Now don’t get me wrong, I am no friend of socialism. Socialism is one of the worst forms of government ever dreamed up by any political thinkers. But nor am I in favour of a form of unbridled capitalism which treats people unfairly. It cannot be right for foreigners to be allowed to come to this country and not be taxed on their earnings from abroad, when ordinary people, you the voters, have to be taxed on any small amount of money you might be able to earn from that self-same source.

In London, there are many who have to slave away for a full week for as little as £400, and often less, whereas there are the fat cats who earn upwards of £46,000 in that very same week!

If the corruption I have referred to is allowed to continue, then we should not be surprised if one of these days the people will turn on the people who govern them. Nor should we be surprised if the pendulum will swing in the favour of socialism in the years to come. Even the very best of parties come to an end, sometime. Our politicians should be aware that people’s tolerance is not infinite. It used to be said that poverty was the breeding ground of communism. In those days, they were speaking of absolute poverty, of course. But I should like to add that relative poverty could also one day become the breeding ground of communism. We should all be aware that this is a distinct possibility. Fairness still counts for something. No sensible person wants to live in a political system that treats the rich differently from the poor. Any country that legislates so much in favour of the rich at the expense of the poor is heading for political turmoil. Those odious systems of government – socialism and communism – are not dead; they are simply lying dormant. And in some countries, most notably in Venezuela, we can see extreme socialism beginning to raise its ugly head even as I write this.

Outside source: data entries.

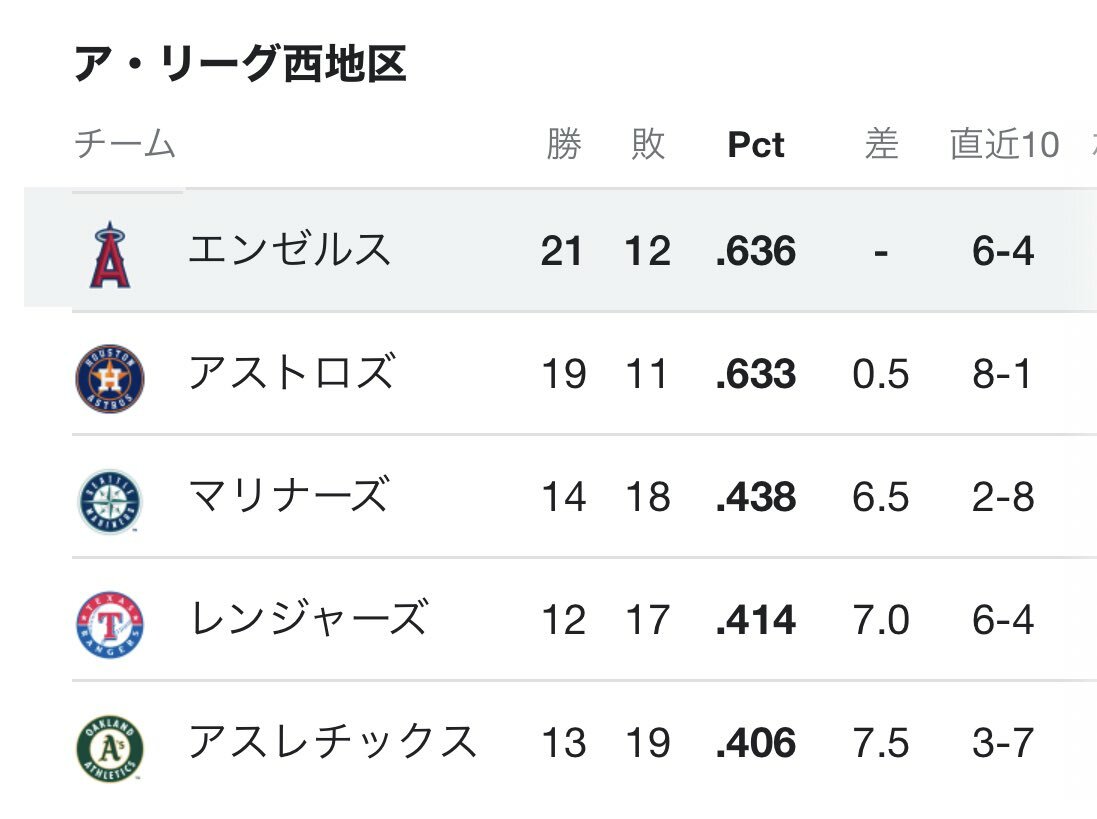The width and height of the screenshot is (1097, 819).
Task: Click the Texas Rangers logo
Action: (110, 625)
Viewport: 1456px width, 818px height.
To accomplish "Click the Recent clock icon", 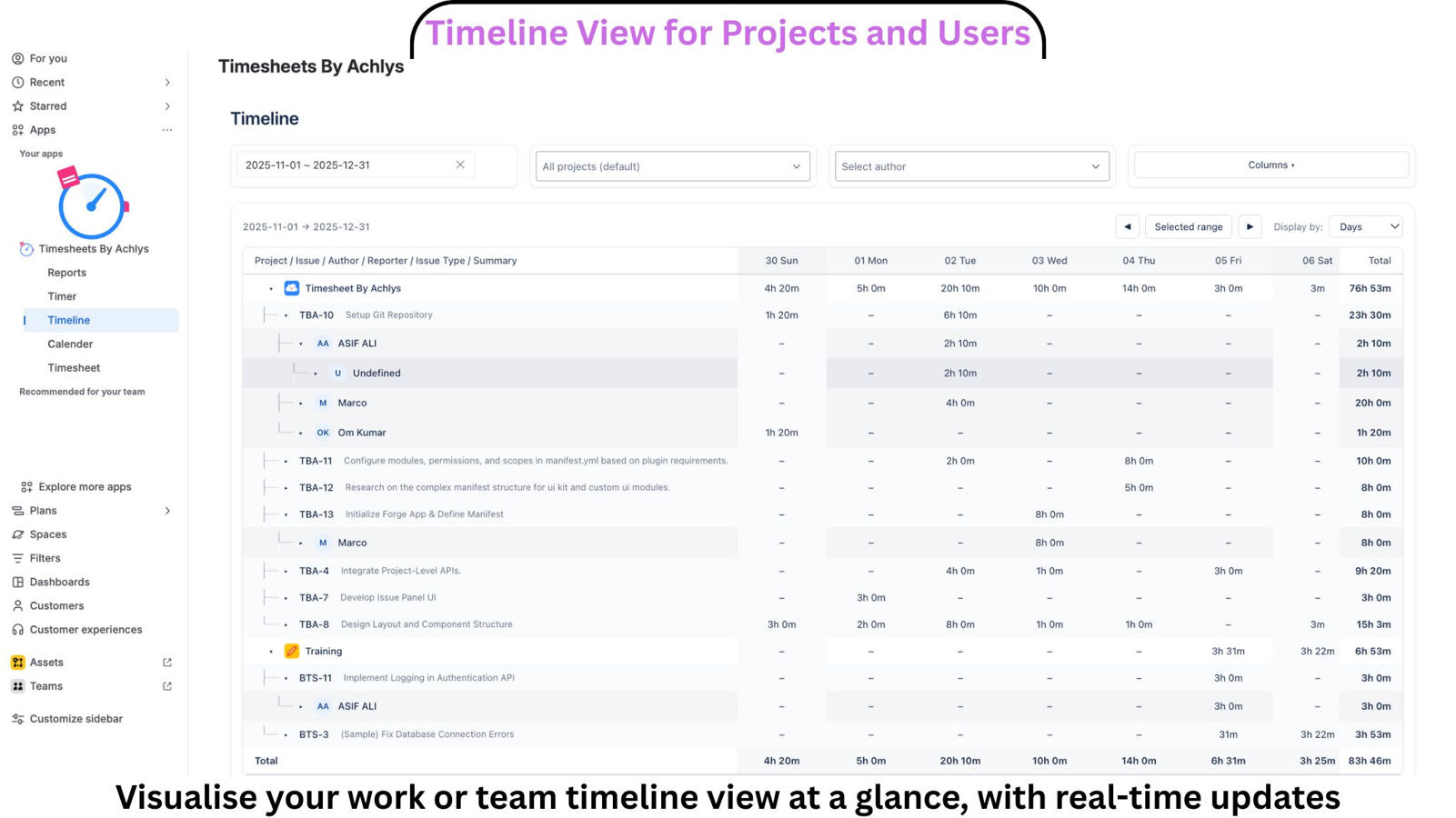I will tap(18, 82).
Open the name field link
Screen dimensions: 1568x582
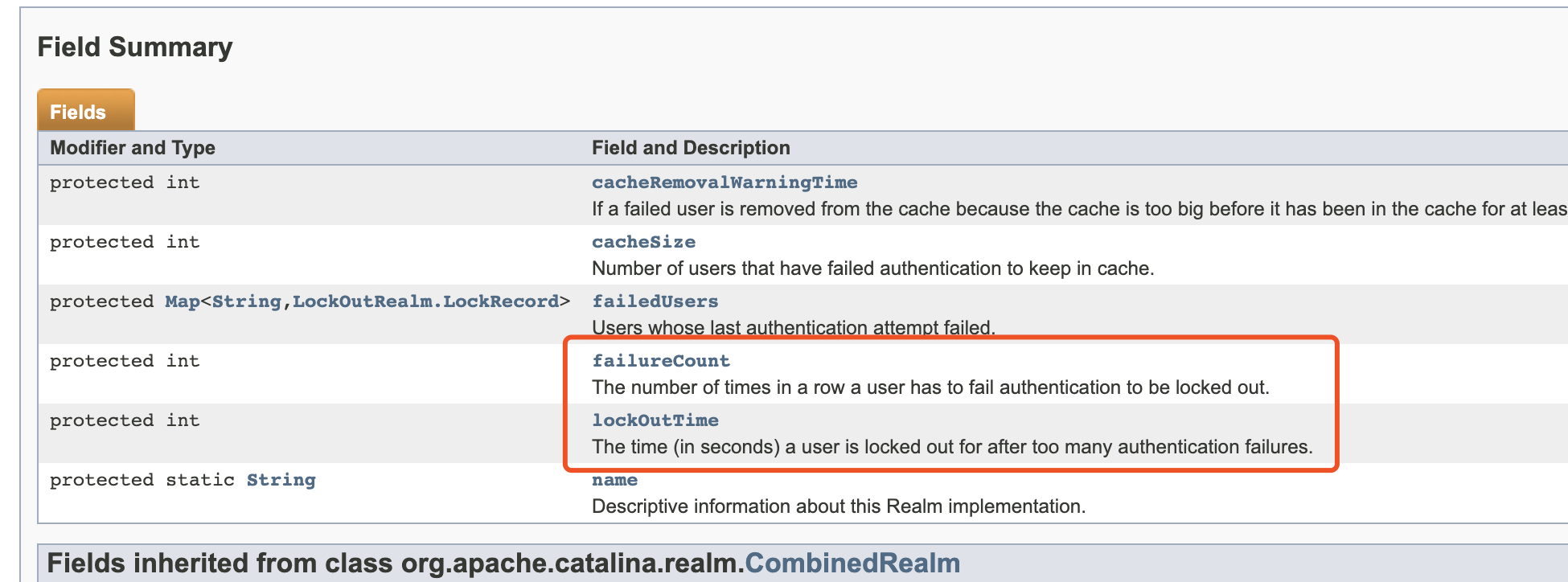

Capitalism is by far the best political system around; though it is far from perfect. The greatest weakness in capitalism is that it plays to man’s greedy nature. In years gone by, this wasn’t such a problem, since in years gone by, the influence of the Church and Christianity were far greater: they acted as a counterbalance to man’s greed, and checked people’s lack of principle, thereby keeping corruption, nepotism, and cronyism in check. Alas, in today’s increasingly secular world, there are few such checks and balances. The Western capitalist world has become a ‘free for all’: you take what you can, when you can.

Corruption, nepotism, cronyism, unbridled greed – these are the sad realities of life in the twenty-first century.